Is a beautiful picture, a landscape, a sensuous face, a good photograph such a 'dead end'? Surely not. It has beauty, it can resonate with all your feelings, it can have all properties you might associate with the word 'art'. And good photo's can be quit exceptional. Likewise the produce of visual artists working with image manipulation can have similar effects on the viewer. Still, i would reject the statements. Insist that from within, from the logic of the procedure of taking photographs, making image manipulation, from that point of view, the end result is indeed a dead end. Nothing can be done beyond that point that wouldn't either annihilate the process or change it beyond recognition.
The garbage, what remains, is in fact a point of departure, the marker of the timeplace co-ordinates, where the flight of the monadic authoring process away from its decisive move into matter took place. After that point, or rather, away from it, there is no relation of the authoring process to the trace of its activity whatsoever. Every perception of involvement of the author with that place beyond its exact spot, is a hysteric blurring required for the real to be humanly supportable. We need to know what we are doing, we need the illusion of breaking off from the inevitable (while being mortally attracted to it).
Looking back on it, the birth of that terrible beauty, i.e. looking at it, the illusion of time might induce the author to believe she has still some power over it, that she could still change the 'thing' that her trace has become. But she can't. Every actualisation of potentiality is an irreversible act. What can be seen has always been, and it will remain, although decaying. The distance of perception disfigures its object.
You might object, ok i see your point but isn't that just a shift a reversal of perspective that isn't grounded in anything real, that has no gain in it. Well i 'd say that you would need to agree that 'gain' in this context can only be understood as a surplus of positive effect in comparison to the alternative. And what a world of difference doesn't it make to look at an achievement, a past process not as a decision not to take an uncountable number of possibilities, but as a positive continuation of a movement along its only possible path as far as it goes.
Instead of the postmodern indecisiveness, the sitting duck of 'Anything Goes', the procedural shift of perception offers us the orgastically rewarding satisfaction of a movement 'As Far As It Goes'. Let's now rewrite the fiction of you as a photographer.
You approach the model, day in day out, search for the image that is definitely 'there', you can almost feel it.
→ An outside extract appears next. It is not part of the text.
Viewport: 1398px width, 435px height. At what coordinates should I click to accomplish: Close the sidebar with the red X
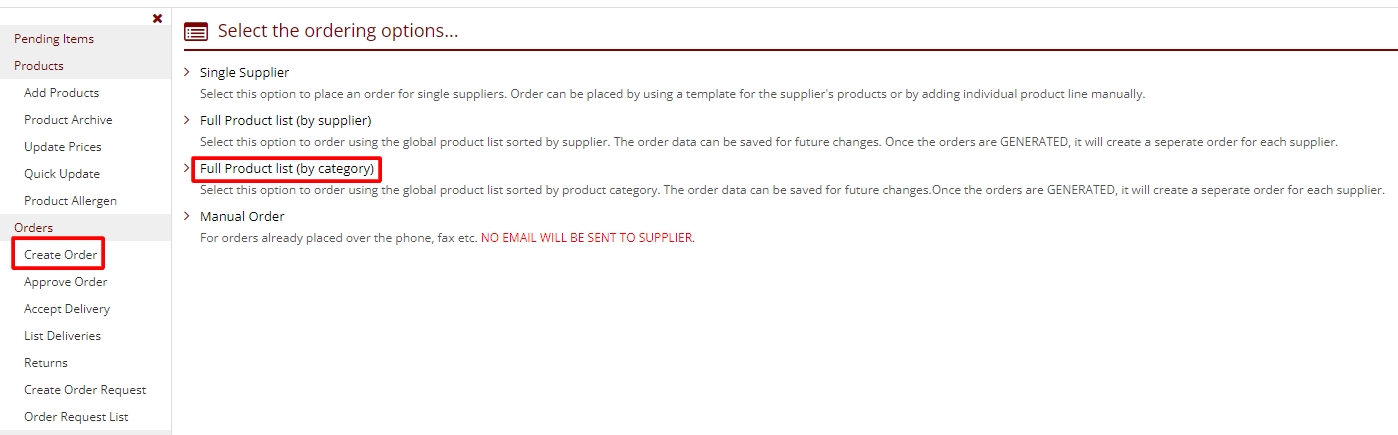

But you're groing weary and just when you were about to give it up, be satisfied with what you've got, a mere shadow of the idea in your head, a construed configuration of where the moment should take place, just then the darn thing _happens_. She turns her head at something you said, starts a smile and just as you push the button the first sound of her joyous laughter enters your ear, cause a chain reation that makes you shift your balance, move the camera just an inch left, so that a fragment of the reflected sunlight enters the lens.
Bang.
What happened? Can anyone explain? Of course not. You'd have to repeat the whole process, what was in your mind, in hers, what time it was etc.. We could recode the entire process for as far as data persist and can be perceived as persisting towards the event, but that would always be limited to just a fiction. The fiction of selection. But you didn't choose against those things, nor actively excluded any other thing. The only thing you did was let it happen, there, at the right time, it's only time because every place is unique and you had been searching for thát spot for, well, let's not exagerate, you do have a bit of a camera habit, two weeks.
* there is i think a major difference in this context, i will try to come back to that later. Here the reference just serves to allow the illustration, i don't actually have any decent photographs around let alone a fabulously looking model.